The researchers argue that such fluctuation in the ocean's oxygenation state is the most likely explanation for what drove the rapid evolutionary turnover famously recognized in the fossil record of the Cambrian Period (540 to 488 million years ago).
They report in the Jan. 6 issue of Nature that the transition from a generally oxygen-rich ocean during the Cambrian to the fully oxygenated ocean we have today was not a simple turn of the switch, as has been widely accepted until now.
"Our research shows the ocean fluctuated between oxygenation states 499 million years ago," said co-author Timothy Lyons, a professor of biogeochemistry, whose lab led the research, "and such fluctuations played a major, perhaps dominant, role in shaping the early evolution of animals on the planet by driving extinction and clearing the way for new organisms to take their place."
Oxygen is a staple for animal survival, but not for the many bacteria that thrive in and even demand life without oxygen.
Understanding how the environment changed over the course of Earth's history can clue scientists to how exactly life evolved and flourished during the critical, very early stages of animal evolution.
"Life and the environment in which it lives are intimately linked," said Benjamin Gill, the first author of the research paper, who worked in Lyons's lab as a graduate student. Gill explained that when the ocean's oxygenation states changed rapidly in Earth's history, some organisms were not able to cope. Further oceanic oxygen affects cycles of other biologically important elements such as iron, phosphorus and nitrogen.
"Disruption of these cycles is another way to drive biological crises," he said. "Thus both directly and indirectly a switch to an oxygen-poor state of the ocean can cause major extinction of species."
The researchers are now working on finding an explanation for why the oceans became oxygen-poor about 499 million years ago.
"What we have found so far is evidence that it happened," Gill said. "We have the 'effect,' but not the 'cause.' The oxygen-poor state persisted for 2-4 million years, likely until the enhanced burial of organic matter, originally derived from oxygen-producing photosynthesis, resulted in the accumulation of more oxygen in the atmosphere and ocean. As a kind of negative feedback, the abundant burial of organic material facilitated by anoxia may have bounced the ocean to a more oxygen-rich state."

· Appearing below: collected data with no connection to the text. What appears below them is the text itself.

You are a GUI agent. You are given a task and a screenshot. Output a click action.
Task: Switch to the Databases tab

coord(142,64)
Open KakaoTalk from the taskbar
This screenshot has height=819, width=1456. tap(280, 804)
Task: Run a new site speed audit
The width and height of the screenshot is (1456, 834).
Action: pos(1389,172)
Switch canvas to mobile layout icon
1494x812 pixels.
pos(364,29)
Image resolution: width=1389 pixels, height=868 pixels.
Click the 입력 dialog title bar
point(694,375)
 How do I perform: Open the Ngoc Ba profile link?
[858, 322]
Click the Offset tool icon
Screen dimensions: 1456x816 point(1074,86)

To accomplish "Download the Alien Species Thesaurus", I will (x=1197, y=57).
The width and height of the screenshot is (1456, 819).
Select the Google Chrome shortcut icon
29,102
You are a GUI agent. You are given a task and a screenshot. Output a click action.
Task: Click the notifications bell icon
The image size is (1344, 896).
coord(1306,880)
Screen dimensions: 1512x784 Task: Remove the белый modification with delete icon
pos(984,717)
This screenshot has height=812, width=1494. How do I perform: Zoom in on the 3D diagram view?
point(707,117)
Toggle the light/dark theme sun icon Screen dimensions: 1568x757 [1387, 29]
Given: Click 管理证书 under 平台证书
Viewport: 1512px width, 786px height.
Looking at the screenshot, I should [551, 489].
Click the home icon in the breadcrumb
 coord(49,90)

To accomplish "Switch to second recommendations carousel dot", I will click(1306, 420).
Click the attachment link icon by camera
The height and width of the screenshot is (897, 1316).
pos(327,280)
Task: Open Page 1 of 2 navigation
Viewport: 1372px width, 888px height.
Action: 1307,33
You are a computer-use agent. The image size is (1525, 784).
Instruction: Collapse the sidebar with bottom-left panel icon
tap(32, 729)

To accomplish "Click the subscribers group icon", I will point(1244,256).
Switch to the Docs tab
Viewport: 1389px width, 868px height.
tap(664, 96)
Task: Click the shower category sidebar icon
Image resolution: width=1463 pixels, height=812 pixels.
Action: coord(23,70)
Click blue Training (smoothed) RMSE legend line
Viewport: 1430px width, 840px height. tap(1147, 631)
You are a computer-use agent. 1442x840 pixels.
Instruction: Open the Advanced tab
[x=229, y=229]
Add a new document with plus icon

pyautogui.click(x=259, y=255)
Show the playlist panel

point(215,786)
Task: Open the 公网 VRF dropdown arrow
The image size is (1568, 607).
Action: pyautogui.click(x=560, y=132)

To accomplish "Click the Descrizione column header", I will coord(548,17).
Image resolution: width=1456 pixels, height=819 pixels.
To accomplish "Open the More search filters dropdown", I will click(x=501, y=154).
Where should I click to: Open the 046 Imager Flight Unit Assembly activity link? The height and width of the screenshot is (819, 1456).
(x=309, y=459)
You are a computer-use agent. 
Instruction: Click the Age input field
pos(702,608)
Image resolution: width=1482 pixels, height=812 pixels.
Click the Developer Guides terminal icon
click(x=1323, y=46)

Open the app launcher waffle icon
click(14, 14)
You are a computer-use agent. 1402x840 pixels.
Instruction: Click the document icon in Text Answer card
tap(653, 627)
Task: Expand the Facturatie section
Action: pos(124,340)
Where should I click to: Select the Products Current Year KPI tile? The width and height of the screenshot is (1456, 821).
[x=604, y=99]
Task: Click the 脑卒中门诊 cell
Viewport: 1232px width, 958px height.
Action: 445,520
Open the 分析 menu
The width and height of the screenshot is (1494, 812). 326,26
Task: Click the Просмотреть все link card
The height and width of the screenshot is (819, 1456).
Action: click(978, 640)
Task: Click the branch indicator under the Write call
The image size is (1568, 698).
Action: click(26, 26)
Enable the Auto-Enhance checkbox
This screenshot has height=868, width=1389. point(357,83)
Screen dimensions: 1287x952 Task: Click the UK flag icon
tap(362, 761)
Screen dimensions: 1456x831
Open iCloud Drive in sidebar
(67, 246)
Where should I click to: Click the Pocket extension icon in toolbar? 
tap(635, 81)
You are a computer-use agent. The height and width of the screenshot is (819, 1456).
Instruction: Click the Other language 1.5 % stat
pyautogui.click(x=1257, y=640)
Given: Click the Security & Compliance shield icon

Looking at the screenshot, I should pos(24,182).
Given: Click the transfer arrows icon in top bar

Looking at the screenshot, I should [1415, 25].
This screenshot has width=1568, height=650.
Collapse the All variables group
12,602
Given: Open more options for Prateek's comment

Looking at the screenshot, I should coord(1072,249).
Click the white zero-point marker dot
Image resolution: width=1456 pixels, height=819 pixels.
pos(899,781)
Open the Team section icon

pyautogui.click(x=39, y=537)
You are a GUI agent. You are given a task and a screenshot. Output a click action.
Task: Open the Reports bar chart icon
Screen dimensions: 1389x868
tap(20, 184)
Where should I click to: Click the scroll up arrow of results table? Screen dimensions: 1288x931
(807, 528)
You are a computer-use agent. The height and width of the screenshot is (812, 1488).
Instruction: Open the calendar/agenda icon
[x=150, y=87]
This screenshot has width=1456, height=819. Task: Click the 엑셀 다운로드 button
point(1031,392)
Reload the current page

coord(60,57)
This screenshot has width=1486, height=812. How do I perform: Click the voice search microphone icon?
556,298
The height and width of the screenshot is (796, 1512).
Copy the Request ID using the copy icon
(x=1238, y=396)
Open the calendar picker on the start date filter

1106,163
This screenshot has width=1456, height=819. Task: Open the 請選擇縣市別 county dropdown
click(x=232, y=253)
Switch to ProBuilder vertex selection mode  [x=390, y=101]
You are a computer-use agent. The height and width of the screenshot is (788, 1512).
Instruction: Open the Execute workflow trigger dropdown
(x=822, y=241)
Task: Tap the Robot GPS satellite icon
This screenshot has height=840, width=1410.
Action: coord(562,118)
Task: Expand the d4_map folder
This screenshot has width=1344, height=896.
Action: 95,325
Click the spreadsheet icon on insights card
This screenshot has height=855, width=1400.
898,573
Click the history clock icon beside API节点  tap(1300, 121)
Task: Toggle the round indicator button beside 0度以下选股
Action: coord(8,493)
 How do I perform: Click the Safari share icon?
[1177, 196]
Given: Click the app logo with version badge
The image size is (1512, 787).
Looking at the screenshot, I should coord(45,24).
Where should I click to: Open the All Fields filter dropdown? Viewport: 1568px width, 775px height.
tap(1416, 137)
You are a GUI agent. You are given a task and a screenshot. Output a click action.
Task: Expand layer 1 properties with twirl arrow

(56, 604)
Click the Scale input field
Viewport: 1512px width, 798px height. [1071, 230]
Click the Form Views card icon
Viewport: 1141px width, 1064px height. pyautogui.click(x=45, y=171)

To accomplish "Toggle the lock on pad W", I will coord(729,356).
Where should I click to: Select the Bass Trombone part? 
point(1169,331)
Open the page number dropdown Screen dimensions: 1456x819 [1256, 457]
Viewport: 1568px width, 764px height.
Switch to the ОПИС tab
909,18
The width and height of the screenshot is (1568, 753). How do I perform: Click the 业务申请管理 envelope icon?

Gill stressed that understanding past events in Earth's distant history can help refine our view of changes happening on the planet presently.
"Today, some sections of the world's oceans are becoming oxygen-poor – the Chesapeake Bay and the so-called 'dead zone' in the Gulf of Mexico are just two examples," he said. "We know the Earth went through similar scenarios in the past. Understanding the ancient causes and consequences can provide essential clues to what the future has in store for our ocean."
In the study, Lyons, Gill and their team examined the carbon, sulfur and molybdenum contents of rocks they collected from localities in the United States, Sweden, and Australia. Combined, these analyses allowed the team to infer the amount of oxygen present in the ocean at the time the limestones and shales were deposited. By looking at successive rock layers, they were able to compile the biogeochemical history of the ocean.
Lyons and Gill were joined in the research by Seth A. Young of Indiana University, Bloomington; Lee R. Kump of Penn State University; Andrew H. Knoll of Harvard University; and Matthew R. Saltzman of Ohio State University. Currently, Gill is a postdoctoral researcher at Harvard University.
The study was funded by a grant from the U.S. National Science Foundation.